*Description of the task:* Rewrite the entries between the lines holding "Inscrições tutorial link" and "click(470, 65)", inclusive, replacing "Event" with "Status" and leaving everything else unchanged.

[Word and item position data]
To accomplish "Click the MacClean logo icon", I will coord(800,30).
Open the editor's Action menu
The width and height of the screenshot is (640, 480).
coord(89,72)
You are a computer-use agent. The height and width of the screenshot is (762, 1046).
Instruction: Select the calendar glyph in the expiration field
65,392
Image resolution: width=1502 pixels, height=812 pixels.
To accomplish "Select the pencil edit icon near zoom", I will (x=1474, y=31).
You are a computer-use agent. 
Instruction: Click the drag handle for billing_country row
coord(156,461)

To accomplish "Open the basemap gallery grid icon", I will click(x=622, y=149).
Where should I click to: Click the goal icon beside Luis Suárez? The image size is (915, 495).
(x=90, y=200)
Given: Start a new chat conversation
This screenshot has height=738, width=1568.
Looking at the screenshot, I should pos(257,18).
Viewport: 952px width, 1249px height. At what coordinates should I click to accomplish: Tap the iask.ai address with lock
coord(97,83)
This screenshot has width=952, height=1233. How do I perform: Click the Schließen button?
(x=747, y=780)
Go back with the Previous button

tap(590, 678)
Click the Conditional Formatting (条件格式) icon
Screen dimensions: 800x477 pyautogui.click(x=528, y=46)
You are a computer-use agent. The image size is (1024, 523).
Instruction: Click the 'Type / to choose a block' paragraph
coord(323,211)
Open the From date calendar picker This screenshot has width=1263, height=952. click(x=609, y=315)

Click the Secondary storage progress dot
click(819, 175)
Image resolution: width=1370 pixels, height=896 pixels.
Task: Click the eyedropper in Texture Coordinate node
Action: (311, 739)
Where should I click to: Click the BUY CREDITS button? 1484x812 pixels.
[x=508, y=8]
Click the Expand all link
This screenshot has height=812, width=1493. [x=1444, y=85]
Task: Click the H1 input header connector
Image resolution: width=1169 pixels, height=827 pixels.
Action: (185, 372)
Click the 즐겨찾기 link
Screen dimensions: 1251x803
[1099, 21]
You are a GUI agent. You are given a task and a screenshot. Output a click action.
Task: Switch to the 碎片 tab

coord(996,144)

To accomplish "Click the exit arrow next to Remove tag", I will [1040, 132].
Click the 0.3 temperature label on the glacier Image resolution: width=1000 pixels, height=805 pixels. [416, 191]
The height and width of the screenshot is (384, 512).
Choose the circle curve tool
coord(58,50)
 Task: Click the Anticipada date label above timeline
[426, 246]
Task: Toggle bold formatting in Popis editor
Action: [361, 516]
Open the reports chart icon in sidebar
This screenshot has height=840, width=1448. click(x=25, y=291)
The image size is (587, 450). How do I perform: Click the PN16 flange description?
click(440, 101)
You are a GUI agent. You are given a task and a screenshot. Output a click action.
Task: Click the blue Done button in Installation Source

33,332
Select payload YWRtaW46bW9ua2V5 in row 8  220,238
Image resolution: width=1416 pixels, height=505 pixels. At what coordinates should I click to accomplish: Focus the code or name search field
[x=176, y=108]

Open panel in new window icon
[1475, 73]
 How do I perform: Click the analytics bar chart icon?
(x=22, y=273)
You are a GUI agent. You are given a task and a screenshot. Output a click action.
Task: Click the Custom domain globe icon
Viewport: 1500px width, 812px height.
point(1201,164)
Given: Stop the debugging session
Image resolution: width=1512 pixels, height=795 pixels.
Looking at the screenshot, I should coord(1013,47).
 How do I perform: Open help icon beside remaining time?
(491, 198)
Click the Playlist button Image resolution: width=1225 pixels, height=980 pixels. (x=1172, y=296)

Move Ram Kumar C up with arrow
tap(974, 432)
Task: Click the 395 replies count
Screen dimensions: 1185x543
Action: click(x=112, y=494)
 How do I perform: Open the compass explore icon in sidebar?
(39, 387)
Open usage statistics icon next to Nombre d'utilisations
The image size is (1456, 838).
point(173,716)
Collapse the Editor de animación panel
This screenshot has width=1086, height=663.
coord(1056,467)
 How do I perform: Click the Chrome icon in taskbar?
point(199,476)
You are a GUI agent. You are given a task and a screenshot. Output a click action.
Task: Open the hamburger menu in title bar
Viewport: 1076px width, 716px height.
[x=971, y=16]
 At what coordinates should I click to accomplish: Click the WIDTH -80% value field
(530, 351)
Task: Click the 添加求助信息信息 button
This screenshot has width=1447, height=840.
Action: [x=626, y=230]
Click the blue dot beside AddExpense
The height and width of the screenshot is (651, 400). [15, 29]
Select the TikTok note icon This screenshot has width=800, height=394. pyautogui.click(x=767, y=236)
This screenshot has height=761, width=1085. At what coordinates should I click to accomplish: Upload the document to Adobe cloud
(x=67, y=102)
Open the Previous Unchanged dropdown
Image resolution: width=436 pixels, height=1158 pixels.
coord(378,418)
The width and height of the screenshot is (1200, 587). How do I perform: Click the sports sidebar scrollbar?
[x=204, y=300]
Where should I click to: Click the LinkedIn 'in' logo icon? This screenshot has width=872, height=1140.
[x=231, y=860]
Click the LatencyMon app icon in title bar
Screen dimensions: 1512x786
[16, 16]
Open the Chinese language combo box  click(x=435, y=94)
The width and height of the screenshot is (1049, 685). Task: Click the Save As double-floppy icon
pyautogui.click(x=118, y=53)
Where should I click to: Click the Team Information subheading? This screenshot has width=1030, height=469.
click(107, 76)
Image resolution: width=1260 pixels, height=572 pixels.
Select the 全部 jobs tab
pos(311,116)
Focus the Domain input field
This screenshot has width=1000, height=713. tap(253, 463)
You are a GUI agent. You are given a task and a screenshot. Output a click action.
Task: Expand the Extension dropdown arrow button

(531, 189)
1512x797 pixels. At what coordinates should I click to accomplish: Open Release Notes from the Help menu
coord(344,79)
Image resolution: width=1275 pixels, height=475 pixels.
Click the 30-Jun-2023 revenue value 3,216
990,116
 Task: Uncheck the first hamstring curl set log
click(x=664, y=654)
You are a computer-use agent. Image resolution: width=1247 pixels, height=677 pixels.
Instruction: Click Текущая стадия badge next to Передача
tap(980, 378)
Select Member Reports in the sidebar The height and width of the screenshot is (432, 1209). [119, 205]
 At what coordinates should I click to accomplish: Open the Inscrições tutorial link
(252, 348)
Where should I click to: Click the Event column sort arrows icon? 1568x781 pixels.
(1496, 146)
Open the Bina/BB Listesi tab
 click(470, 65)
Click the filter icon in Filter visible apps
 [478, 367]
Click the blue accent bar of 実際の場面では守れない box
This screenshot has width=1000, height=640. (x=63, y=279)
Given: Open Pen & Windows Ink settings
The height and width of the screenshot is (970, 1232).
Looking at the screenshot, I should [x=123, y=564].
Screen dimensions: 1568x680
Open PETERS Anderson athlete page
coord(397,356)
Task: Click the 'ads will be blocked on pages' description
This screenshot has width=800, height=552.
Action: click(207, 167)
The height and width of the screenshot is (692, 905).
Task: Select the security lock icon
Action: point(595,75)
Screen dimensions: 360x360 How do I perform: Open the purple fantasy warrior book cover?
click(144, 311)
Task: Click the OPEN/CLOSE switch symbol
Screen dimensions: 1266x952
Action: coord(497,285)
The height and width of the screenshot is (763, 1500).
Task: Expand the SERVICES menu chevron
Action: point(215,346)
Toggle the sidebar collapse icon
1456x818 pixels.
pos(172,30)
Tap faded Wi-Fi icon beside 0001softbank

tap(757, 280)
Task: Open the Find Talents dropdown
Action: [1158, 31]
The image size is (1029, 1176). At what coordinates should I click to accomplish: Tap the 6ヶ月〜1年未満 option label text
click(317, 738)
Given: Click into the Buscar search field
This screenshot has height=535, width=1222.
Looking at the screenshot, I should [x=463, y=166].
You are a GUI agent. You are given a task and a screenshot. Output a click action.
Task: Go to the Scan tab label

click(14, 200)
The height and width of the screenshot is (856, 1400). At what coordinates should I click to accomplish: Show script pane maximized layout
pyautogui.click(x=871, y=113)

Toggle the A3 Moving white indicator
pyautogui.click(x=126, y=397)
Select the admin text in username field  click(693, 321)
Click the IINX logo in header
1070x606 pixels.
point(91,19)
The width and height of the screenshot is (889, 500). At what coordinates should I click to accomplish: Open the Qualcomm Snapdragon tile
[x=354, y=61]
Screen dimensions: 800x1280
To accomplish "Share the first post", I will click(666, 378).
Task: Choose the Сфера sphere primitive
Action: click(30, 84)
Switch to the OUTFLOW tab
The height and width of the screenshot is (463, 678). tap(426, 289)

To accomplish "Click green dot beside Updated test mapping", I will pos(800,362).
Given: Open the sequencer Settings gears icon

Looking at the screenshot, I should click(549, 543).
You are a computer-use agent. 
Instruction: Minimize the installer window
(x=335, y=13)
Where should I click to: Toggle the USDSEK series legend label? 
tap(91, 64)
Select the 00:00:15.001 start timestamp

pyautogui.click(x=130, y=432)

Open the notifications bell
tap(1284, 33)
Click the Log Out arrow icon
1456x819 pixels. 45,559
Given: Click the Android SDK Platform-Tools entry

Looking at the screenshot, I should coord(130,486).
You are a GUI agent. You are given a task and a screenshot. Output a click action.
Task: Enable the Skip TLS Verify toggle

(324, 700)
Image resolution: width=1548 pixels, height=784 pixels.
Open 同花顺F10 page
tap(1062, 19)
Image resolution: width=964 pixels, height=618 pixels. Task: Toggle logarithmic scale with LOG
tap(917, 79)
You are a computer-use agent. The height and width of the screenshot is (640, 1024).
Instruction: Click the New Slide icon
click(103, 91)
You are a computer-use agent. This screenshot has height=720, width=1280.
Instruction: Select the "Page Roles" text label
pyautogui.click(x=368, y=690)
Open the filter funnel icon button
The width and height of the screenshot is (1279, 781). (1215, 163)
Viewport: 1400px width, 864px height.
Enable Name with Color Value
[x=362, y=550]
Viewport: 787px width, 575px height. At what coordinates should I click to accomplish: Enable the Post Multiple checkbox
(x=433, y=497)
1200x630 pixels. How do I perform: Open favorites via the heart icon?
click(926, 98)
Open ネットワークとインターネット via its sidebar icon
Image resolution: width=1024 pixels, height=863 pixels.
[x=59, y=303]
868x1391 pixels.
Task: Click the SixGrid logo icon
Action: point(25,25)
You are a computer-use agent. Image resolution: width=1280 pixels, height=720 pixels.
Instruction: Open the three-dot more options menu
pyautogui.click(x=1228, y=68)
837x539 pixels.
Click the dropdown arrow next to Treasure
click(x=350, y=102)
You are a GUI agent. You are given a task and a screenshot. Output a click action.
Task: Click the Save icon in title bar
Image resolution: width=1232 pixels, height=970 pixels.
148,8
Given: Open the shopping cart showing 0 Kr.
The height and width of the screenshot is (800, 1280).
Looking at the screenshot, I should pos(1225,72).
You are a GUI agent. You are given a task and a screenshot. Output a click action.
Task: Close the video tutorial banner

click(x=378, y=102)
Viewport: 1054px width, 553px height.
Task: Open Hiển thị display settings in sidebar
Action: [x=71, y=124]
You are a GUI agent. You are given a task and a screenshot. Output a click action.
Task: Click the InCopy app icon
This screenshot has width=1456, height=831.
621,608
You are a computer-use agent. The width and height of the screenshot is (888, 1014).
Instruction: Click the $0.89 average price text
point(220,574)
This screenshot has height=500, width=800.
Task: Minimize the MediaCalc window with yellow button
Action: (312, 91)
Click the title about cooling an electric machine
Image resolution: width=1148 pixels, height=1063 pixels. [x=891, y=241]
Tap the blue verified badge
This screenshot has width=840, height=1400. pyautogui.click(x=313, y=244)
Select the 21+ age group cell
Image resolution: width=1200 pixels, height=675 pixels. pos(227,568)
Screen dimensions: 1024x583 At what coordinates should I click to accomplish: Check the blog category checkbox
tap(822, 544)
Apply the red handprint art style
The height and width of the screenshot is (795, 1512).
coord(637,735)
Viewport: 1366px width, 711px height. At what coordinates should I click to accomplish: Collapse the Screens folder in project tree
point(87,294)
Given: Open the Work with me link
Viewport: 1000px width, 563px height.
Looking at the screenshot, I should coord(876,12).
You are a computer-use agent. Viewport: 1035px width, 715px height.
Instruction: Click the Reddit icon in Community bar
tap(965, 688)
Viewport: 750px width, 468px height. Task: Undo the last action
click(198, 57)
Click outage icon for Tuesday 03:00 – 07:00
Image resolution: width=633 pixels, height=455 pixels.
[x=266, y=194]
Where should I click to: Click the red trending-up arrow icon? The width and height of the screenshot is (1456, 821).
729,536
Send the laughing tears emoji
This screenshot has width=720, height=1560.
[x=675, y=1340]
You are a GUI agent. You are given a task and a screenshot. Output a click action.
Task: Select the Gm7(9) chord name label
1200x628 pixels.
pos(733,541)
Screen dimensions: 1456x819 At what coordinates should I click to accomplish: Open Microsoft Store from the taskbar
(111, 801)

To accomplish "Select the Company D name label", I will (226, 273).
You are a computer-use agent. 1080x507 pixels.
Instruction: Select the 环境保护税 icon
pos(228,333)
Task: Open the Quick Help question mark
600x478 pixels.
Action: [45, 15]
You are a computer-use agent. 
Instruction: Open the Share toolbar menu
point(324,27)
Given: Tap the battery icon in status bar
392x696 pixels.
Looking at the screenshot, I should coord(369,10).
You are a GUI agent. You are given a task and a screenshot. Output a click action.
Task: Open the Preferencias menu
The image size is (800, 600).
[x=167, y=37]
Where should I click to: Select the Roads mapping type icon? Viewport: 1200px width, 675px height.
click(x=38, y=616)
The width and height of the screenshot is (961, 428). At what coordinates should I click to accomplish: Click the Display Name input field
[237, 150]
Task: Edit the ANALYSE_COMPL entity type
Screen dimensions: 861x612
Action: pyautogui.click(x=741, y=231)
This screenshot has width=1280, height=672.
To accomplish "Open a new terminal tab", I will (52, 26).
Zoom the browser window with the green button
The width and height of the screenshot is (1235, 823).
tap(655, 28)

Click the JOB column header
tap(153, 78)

*Output:*
 At what coordinates should I click to accomplish: Open the Inscrições tutorial link
(252, 348)
Where should I click to: Click the Status column sort arrows icon? 1568x781 pixels.
(1496, 146)
Open the Bina/BB Listesi tab
 click(470, 65)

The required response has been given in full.